## [Extracted data]
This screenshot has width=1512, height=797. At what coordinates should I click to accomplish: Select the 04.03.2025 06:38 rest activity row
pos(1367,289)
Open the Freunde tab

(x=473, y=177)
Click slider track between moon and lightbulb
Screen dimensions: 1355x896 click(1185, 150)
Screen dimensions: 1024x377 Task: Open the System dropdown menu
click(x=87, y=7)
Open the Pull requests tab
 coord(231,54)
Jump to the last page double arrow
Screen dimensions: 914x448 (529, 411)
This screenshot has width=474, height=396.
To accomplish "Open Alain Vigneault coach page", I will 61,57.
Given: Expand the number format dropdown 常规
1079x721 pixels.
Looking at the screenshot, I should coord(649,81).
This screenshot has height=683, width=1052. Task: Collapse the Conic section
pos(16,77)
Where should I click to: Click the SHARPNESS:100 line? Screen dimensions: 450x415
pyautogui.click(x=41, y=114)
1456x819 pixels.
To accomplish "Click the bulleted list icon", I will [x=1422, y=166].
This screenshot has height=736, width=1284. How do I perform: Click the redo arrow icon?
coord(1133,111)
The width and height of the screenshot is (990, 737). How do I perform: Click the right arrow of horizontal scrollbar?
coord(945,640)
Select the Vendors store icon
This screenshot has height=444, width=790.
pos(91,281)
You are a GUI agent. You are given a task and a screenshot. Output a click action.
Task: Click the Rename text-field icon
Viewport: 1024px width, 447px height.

## [Required work]
Rewrite every line of the entries above as a numbered list, dropping any blank lines.

## [Task output]
1. This screenshot has width=1512, height=797. At what coordinates should I click to accomplish: Select the 04.03.2025 06:38 rest activity row
2. pos(1367,289)
3. Open the Freunde tab
4. (x=473, y=177)
5. Click slider track between moon and lightbulb
6. Screen dimensions: 1355x896 click(1185, 150)
7. Screen dimensions: 1024x377 Task: Open the System dropdown menu
8. click(x=87, y=7)
9. Open the Pull requests tab
10.  coord(231,54)
11. Jump to the last page double arrow
12. Screen dimensions: 914x448 (529, 411)
13. This screenshot has width=474, height=396.
14. To accomplish "Open Alain Vigneault coach page", I will 61,57.
15. Given: Expand the number format dropdown 常规
16. 1079x721 pixels.
17. Looking at the screenshot, I should coord(649,81).
18. This screenshot has height=683, width=1052. Task: Collapse the Conic section
19. pos(16,77)
20. Where should I click to: Click the SHARPNESS:100 line? Screen dimensions: 450x415
21. pyautogui.click(x=41, y=114)
22. 1456x819 pixels.
23. To accomplish "Click the bulleted list icon", I will [x=1422, y=166].
24. This screenshot has height=736, width=1284. How do I perform: Click the redo arrow icon?
25. coord(1133,111)
26. The width and height of the screenshot is (990, 737). How do I perform: Click the right arrow of horizontal scrollbar?
27. coord(945,640)
28. Select the Vendors store icon
29. This screenshot has height=444, width=790.
30. pos(91,281)
31. You are a GUI agent. You are given a task and a screenshot. Output a click action.
32. Task: Click the Rename text-field icon
33. Viewport: 1024px width, 447px height.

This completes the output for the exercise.